It all began at Hickam Field, on the Hawaiian island of Oahu, just after Pearl Harbor was bombed by the Japanese in 1941, bringing the U.S. into World War II.
Hickam was the place where Brooklyn native Tobias Infante was stationed after being drafted, according to his grandson, Sean Infante. Tobias Infante was going to be trained as a bombardier, but he came down with pneumonia, and after he recovered, he was assigned instead to work in a small Army shop on the island repairing typewriters.
Central Business Systems Is Born
Out of those long-ago days, a Long Island company was born, Central Business Systems in Melville, which this year is celebrating its 75th anniversary, making it one of the oldest businesses in Nassau and Suffolk counties, said Peter Goldsmith, chairman of ListNet, a nonprofit that promotes technology in the region.
The giant companies Long Island was known for — Grumman, Fairchild Republic, Sperry and others — are long gone, victims of defense industry consolidation and the end of the Cold War. There are still some old names around, such as the electronics retailer P.C. Richard, which got its start in 1909 by Peiter Christian (“P.C.”) Richard.
But in terms of technology companies, Central Business Systems is just about the oldest.
“The grandchildren of the founders” of some of the older tech companies “are now running those businesses,” Goldsmith said.
And that is exactly the case at Central Business.

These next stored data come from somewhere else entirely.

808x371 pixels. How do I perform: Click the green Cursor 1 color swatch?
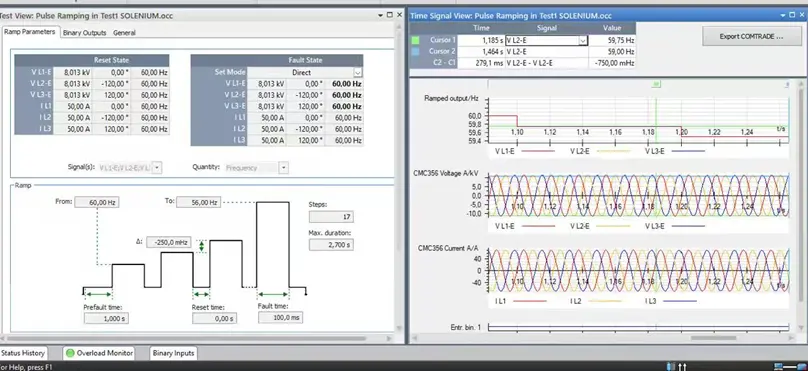click(x=415, y=40)
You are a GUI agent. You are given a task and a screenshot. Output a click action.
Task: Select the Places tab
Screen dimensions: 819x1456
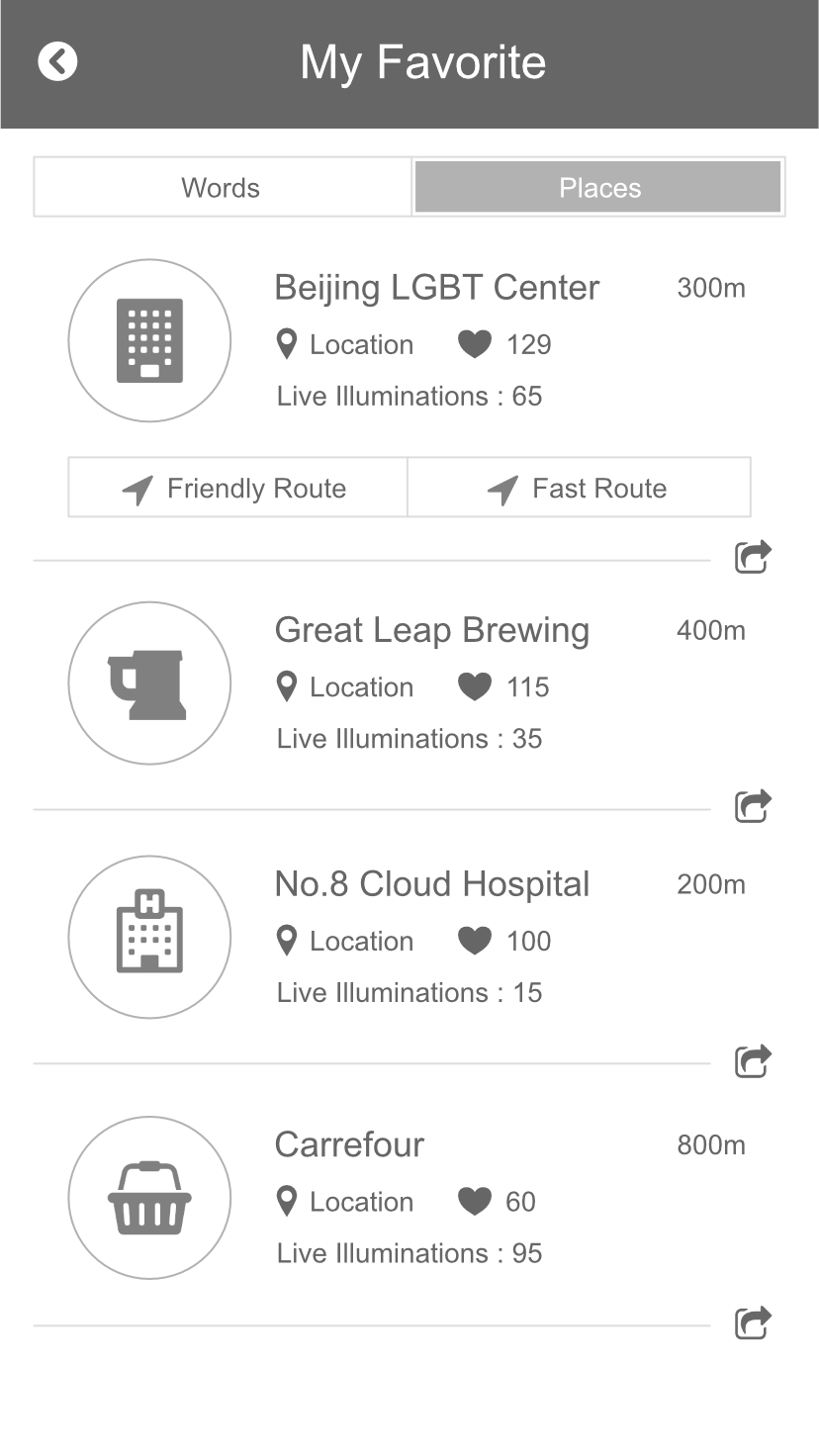pos(598,187)
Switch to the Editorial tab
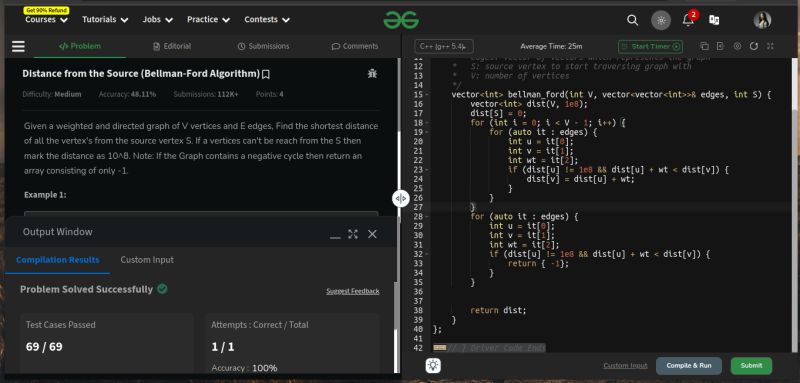800x383 pixels. [172, 46]
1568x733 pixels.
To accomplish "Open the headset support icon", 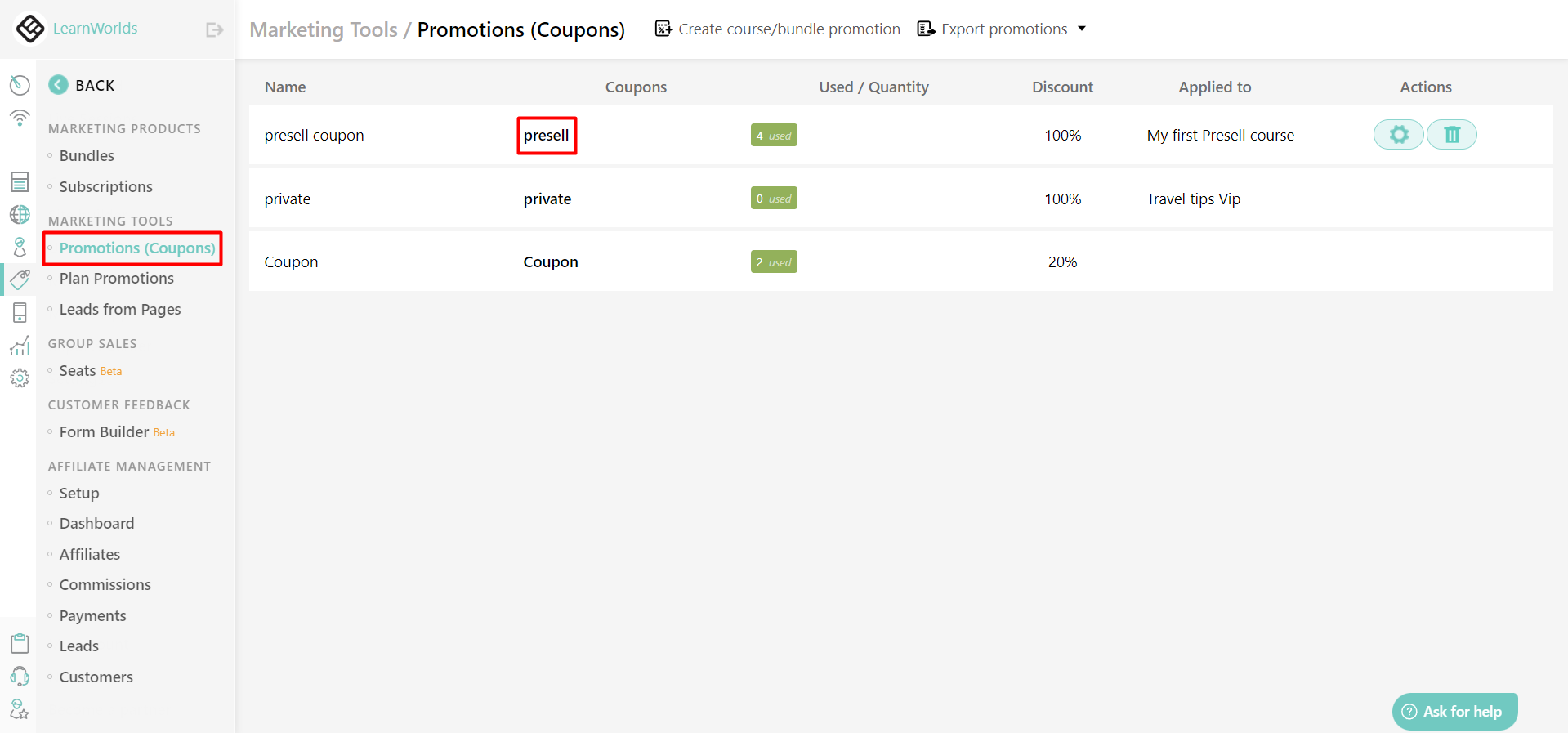I will click(x=20, y=676).
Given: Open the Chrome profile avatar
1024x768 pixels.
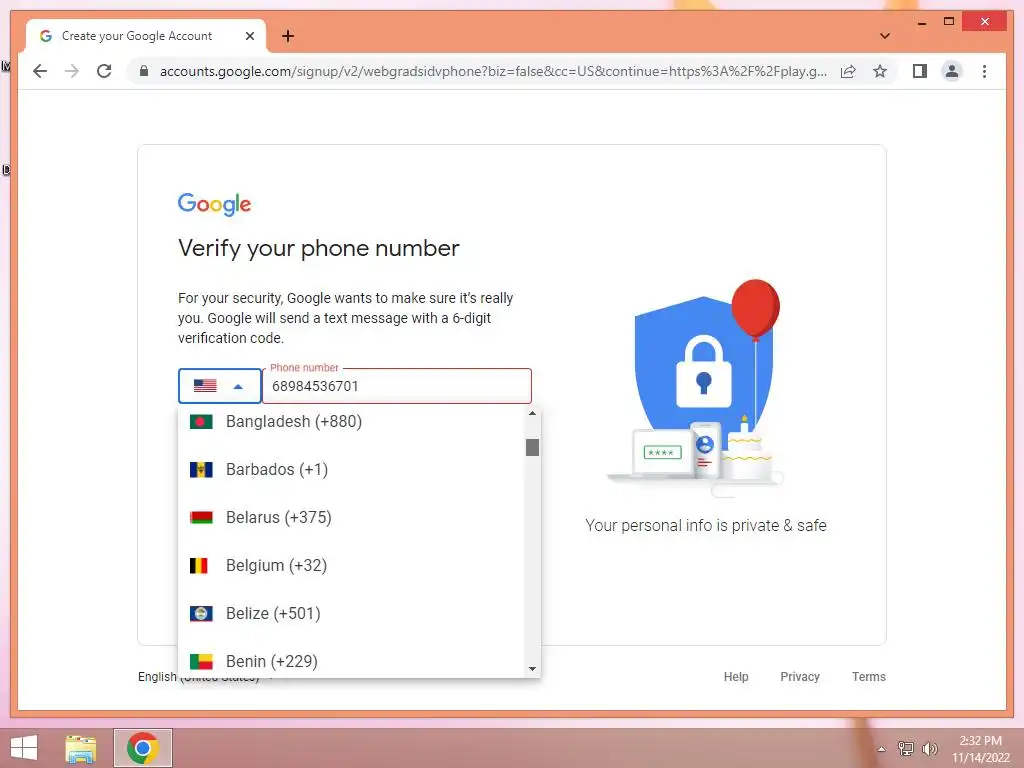Looking at the screenshot, I should 952,71.
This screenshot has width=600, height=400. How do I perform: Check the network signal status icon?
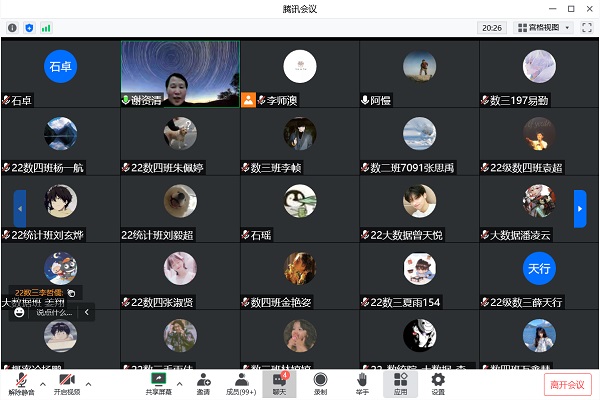(x=46, y=28)
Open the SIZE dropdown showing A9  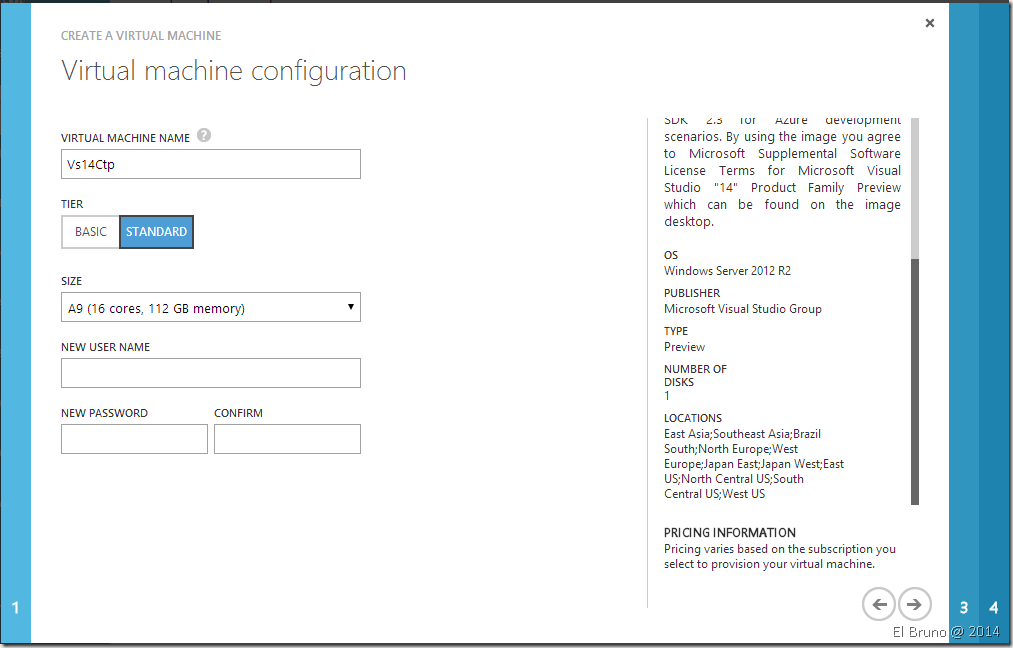210,308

Sean Infante, the grandson of Tobias Infante, is now a co-owner of the company, along with Michael Chambers, the company’s president. Chambers and Infante are life-long friends, both graduates of Dowling College.
Central Business, a VAR (value-added reseller) employs about 50 people and says its sales are nearly $10 million annually. It was a two-person shop when it got its start.
To celebrate its 75th anniversary, the company hosted a dinner party at Del Vino Vineyards in Fort Salonga for its employees and their families. It invited about 170 guests to a Yankees-Mets game at Citi Field, and donated $20,000 to SCO Family of Services, a nonprofit in Garden City.
“Right after World War II, Long Island was the right place to open a business,” Sean Infante said in an interview in the company’s boardroom. “Long Island started to boom. Grumman was here. There was a lot of business from Grumman’s subcontractors.”
Army veteran Tobias Infante and a business partner, Robert Zolinhoffer, founded Central Business in 1948 in Seaford. Two years later, they moved the company to Baldwin, and as the business began to grow, the company in 1989 moved to Farmingdale.
Twelve years ago, it relocated to Melville.
Asked what his grandfather would think of the company these days, Sean Infante said the founder would find it “a little bit crazy.”
Central Business Systems Moves Into the Digital Age
While there are still typewriters around, they are only for the purposes of display, placed near the receptionist’s desk. These days, Central Business has several key roles: It manages the computer systems of other companies, and plays the part of cybercop seeking out bad actors, better known as hackers, in computer systems. But what is emerging as a big part of the business is working with artificial intelligence.
AI, Sean Infante said, is the part of the company his grandfather would most likely find crazy, as do others these days who marvel at the ability of the systems to communicate with humans.
“AI is on top of our minds,” said Chambers, who joined the company in 2001. “We do consulting. We do security analytics. We look for what we call bad actors, and we monitor the network for threats of all kinds.”
Central Business advises companies on the use of AI, and top Central Business executives candidly admit they often find AI as mysterious, complex, and as difficult to grasp as most others.
“It’s all something nobody expected,” Chambers said.
He and other Central Business executives said the major concern is how human AI one day will become. and how best to use its abilities and advise clients not to fear it, but to maximize its abilities.
Right now, the Central Business executives said, AI systems, such as ChatGPT, lack the emotions of human beings. But, they ask, the question is whether that will always be the case, and what that might mean not only for businesses, but for people in general as well.
Sean Infante noted that while AI systems are capable of writing business letters, press releases and other business material, the prose lacks any kind of style. But it may not be too long, he said, before the systems are able to punch up their work.
“At a certain point,” he said, “we may not be able to control the systems.”
But, said Chambers, “We have to embrace AI. It may cost jobs and find a way of doing a lot of things, but it will have a place in business and society, and we must find ways to benefit from it.”